WPA3 broken on Pi 3 with 6.6 (and works with 6.1)
spockfish opened this issue · comments
Describe the bug
When I run a 6.1 kernel on a Pi 3, using IWD, WPA3 works as expected. However, simply switching to the 6.6 kernel breaks this: the interface does not come up.
Steps to reproduce the behaviour
Run a 6.6 kernel, on a Pi 3, accessing a WPA 3 network.
Device (s)
Raspberry Pi 3 Mod. B
System
custom built OS (buildroot), with latest 6.1 or 6.6 kernel, IWD for wireless interface mgt.
Logs
No response
Additional context
There's another strange thing going on: I'm using the 'rpi-firmware-nonfree' release (https://github.com/RPi-Distro/firmware-nonfree), but the latest release does not support SAE offload, which is required for WPA3 to function.

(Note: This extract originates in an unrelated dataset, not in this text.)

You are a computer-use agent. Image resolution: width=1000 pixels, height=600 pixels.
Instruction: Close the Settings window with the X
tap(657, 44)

So, the latest firmware reports (iw phy) the following:
Supported extended features:
* [ CQM_RSSI_LIST ]: multiple CQM_RSSI_THOLD records
* [ 4WAY_HANDSHAKE_STA_PSK ]: 4-way handshake with PSK in station mode
* [ 4WAY_HANDSHAKE_STA_1X ]: 4-way handshake with 802.1X in station mode
And thus WPA3 not functioning, where switching back to the upstream firmware (https://git.kernel.org/pub/scm/linux/kernel/git/firmware/linux-firmware.git/) reports this:
Supported extended features:
* [ CQM_RSSI_LIST ]: multiple CQM_RSSI_THOLD records
* [ 4WAY_HANDSHAKE_STA_PSK ]: 4-way handshake with PSK in station mode
* [ 4WAY_HANDSHAKE_STA_1X ]: 4-way handshake with 802.1X in station mode
* [ SAE_OFFLOAD ]: SAE offload support
And thus results in a working WPA3 connection, if using 6.1.
My understanding is you have to use the upstream firmware if you want WPA3 support. Is it just that buildroot is using the wrong version?

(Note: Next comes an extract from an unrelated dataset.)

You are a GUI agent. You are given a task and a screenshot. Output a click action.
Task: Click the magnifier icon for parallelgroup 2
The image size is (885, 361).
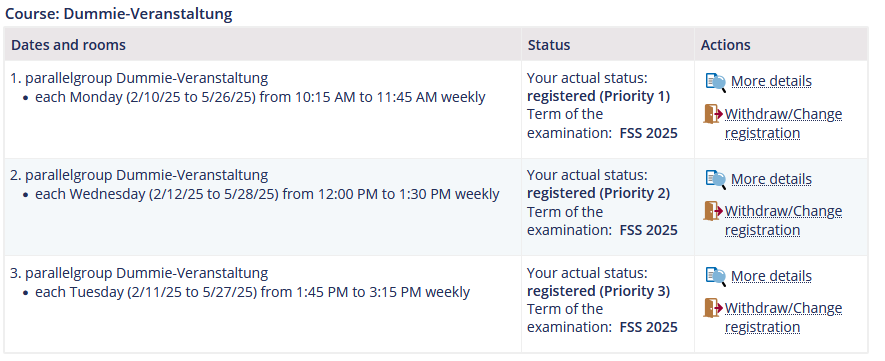pyautogui.click(x=716, y=179)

you have to use the upstream firmware if you want WPA3 support
That's what I said above ;-) Still does not fix the issue that this only works for 6.1, and not for 6.6.
The upstream firmware uses the SAE feature, so there is no need to use iwd (in fact it doesn't work) - continue to use wpa_supplicant as before.

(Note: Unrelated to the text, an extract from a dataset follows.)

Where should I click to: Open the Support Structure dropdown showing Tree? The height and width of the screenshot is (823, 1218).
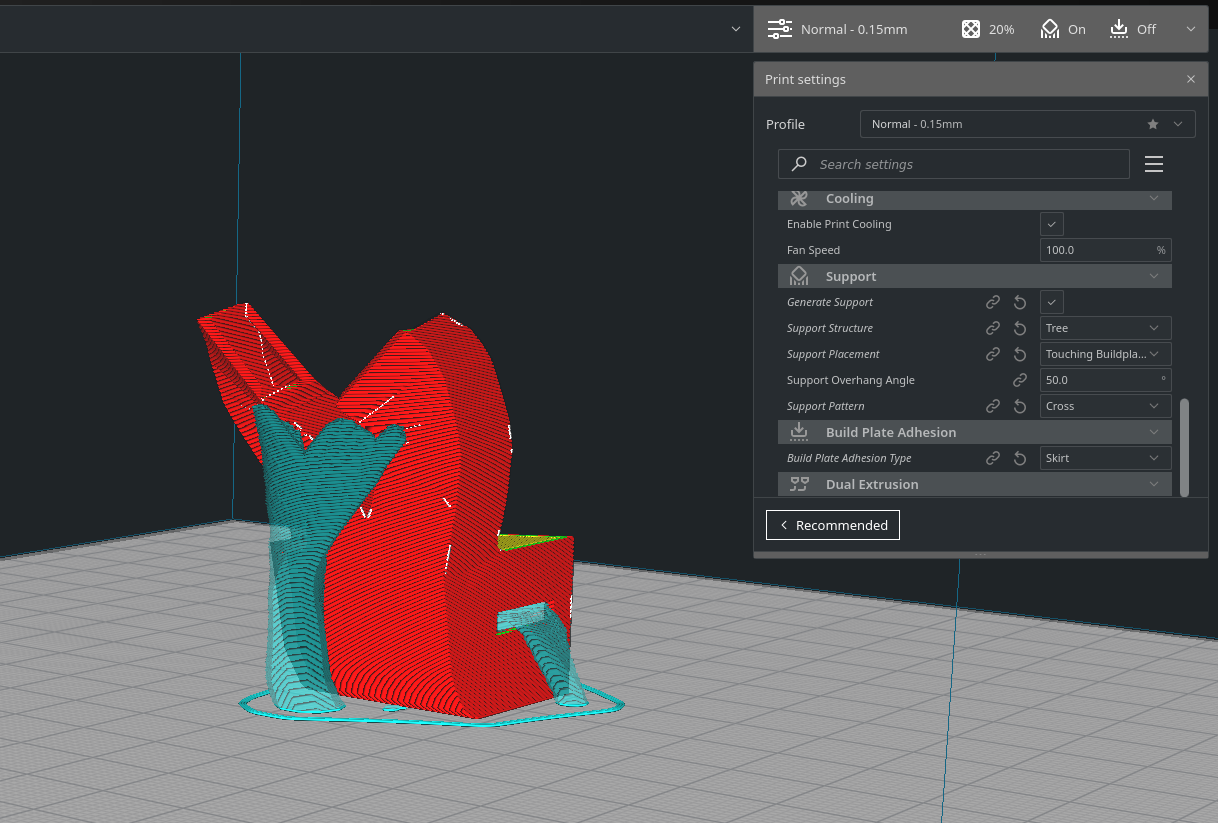tap(1105, 328)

so there is no need to use iwd (in fact it doesn't work) - continue to use wpa_supplicant as before.
Well, it's not about 'need'. I just happen to 'like' IWD, in favour of wpa_supplicant. I've been using it on various Pi's for more than a year now.
Could you elaborate a bit on the "it doesn't work" part?
Hmmm.... I think I know why. IWD does not support CMD_EXTERNAL_AUTH
Yes - that's it.
The upstream firmware uses the SAE feature, so there is no need to use iwd (in fact it doesn't work) - continue to use wpa_supplicant as before.
It's still not clear to me why this should be a difference between 6.1 and 6.6.
Again, with 6.1 I got this working, with 6.6 not.
To add to this: the same goes for the Pi 4.
With 6.1 WPA3 is working (upstream firmware), but replacing that with the latest 6.6 (and nothing else) breaks it.